This is based on July’s IFT ZK Call. Visit the IFT ZK Meeting Notes for additional resources, and the video link.
Circuits, often, come in two flavors: arithmetic and boolean.
- An arithmetic circuit have gates that consist of field operations.
- A Boolean circuit uses logic gates such as AND and XOR.
The majority of circuits assume that each gate has two inputs and one output. Theoretically, this is not a necessary requirement but this is a reasonable assumption.
The following circuit represents y_1 = (x_1 + x_2)\cdot(x_3 \cdot x_4).
Why arithmetic circuits?
Zero-knowledge proofs can be used to convince any verifier of a given claim. However, the validity of a claim is based on a given context. Arithmetic circuits serve as this context (relation).
An arithmetic circuit provides the explicit relationship between the public claim (statement) and the Prover’s secret data (witness).
In terms of the circuit above, I could say “I know values that produce y_1 = 21 in the circuit above.” The statement would be y_1 = 21, the relation is the arithmetic circuit, and my witness could be x_1 = 2, x_2 = 5, x_3 = 1, x_4 = 3.
A Verifier knows the circuit and the claim, but not my witnesses. Instead, a zero-knowledge proof is provided to convince the Verifier that my claim is true.
This is how zk-SNARKs and circuits relate.
Circuit representation
There are multiple ways that a circuit can be represented: R1CS, SAP and Plonkish.
R1CS
R1CS or the long version of the name, Rank-1 constraint system, is a popular circuit that is used in Bulletproofs. R1CS is related to the circuit representation quadratic arithmetic program (QAP). QAPs were used for Pinocchio and Groth16; due to this, some will say that these zk-SNARKs use R1CS.
R1CS constructs a matrices A, B, and C:
- A represents the left inputs for multiplication gates.
- B represents the right inputs for multiplication gates.
- C represents the output for gates.
The addition gates are collapsed into the rows of the multiplication gates. That is, C is a quadratic from the multiplication of A and B.
For our example,
Squaring arithmetic program (SAP)
A squaring arithmetic program represents arithmetic circuits with addition gates and squaring gates.
- a + b
- a^2 = a \cdot a
Each multiplication gate can be represented as a combination of squaring gates and addition gates as follow: a \cdot b = \frac{(a + b)^2 - (a-b)^2}{4}. This conversion increases n multiplication gates to at most 2n squaring gates.
Squaring arithmetic programs have been used for Pari and Polymath. Both of these zk-SNARKs are notable as these both result in a concrete decrease in proof size compared to Groth16. Groth16 is the state-of-the-art proof size in terms of only group elements construction for pairing based SNARKs. However, Pari and Polymath achieve smaller sizes in terms of bytes.
Plonkish
Plonkish representation are used by Plonk and Halo2. Plonkish allows for custom gates of the form:
q_L \cdot a + q_R \cdot b + q_M \cdot (a\cdot b) - q_O \cdot c + q_K = 0.
This allows Plonkish circuits to support addition, multiplication, squaring, and Boolean gates.
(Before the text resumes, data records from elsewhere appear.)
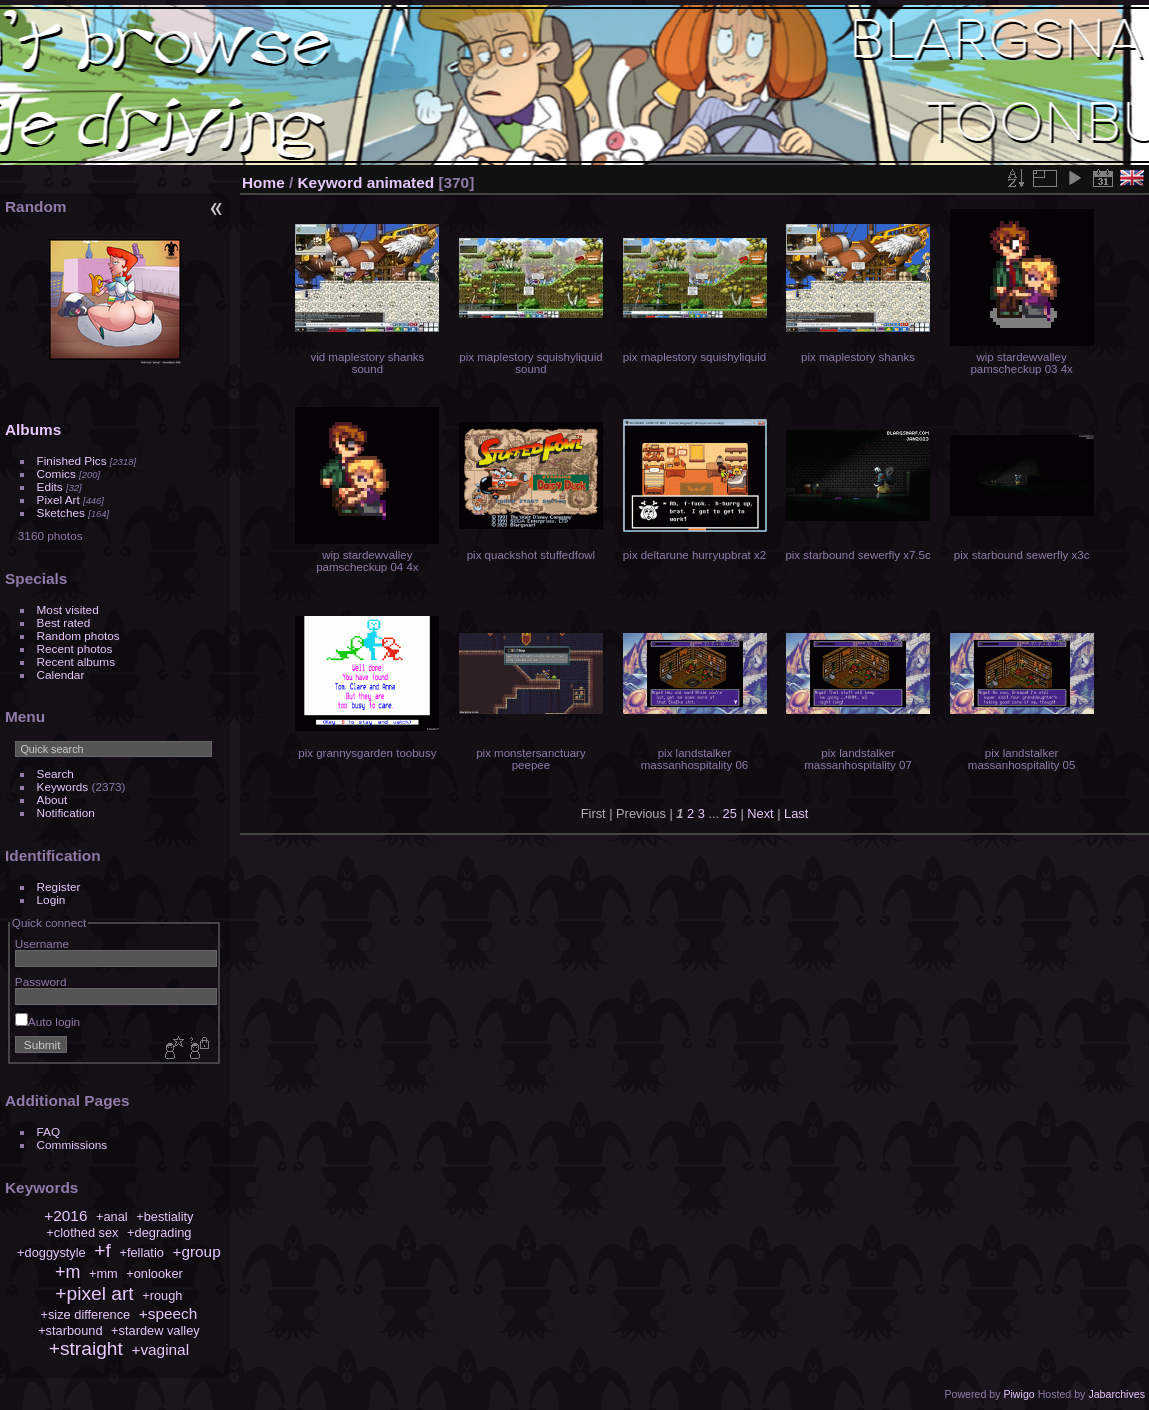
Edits (50, 486)
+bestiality (164, 1216)
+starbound (70, 1330)
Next (760, 813)
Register (59, 886)
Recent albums (76, 661)
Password (41, 981)
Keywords (63, 786)
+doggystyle (51, 1252)
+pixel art (94, 1293)
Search (55, 773)
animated (400, 182)
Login (51, 899)
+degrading (159, 1232)
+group (196, 1251)
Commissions (72, 1144)
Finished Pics (72, 460)
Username (42, 943)
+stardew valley (155, 1330)
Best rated (64, 622)
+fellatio (141, 1252)
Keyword (330, 182)
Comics (56, 473)
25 (730, 813)
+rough (162, 1295)
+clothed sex (82, 1232)
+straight (86, 1348)
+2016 (65, 1215)
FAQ (49, 1131)
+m (67, 1272)
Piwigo (1018, 1394)
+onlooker (154, 1273)
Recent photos (75, 648)
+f (102, 1250)
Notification (66, 812)
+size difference (85, 1314)
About (52, 799)
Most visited (68, 609)
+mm (103, 1273)
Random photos (78, 635)
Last (796, 813)
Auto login (47, 1021)
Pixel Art (58, 499)
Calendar (61, 674)
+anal (112, 1216)
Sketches (61, 512)
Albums (33, 429)
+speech (168, 1313)
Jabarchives (1116, 1394)
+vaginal (160, 1349)
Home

| gate | q_K | q_{L} | q_R | q_O | q_M |
|---|---|---|---|---|---|
| + | 0 | 1 | 1 | 1 | 0 |
| \times | 0 | 0 | 0 | 1 | 1 |
| XOR | 0 | 1 | 1 | 1 | -2 |
Across each gate, the values q_K, q_L, q_R, q_O and q_M form vectors. Thus, the entire circuit can be represented as a matrix equation in which a, b and c are replaced by matrices.
Conclusion
The circuit representation may appear arbitrary. This is due to their abilities to represent any arithmetic circuit. The “correct” circuit representation to use is dependent on zk-SNARK selection and a constraint generator that you may use.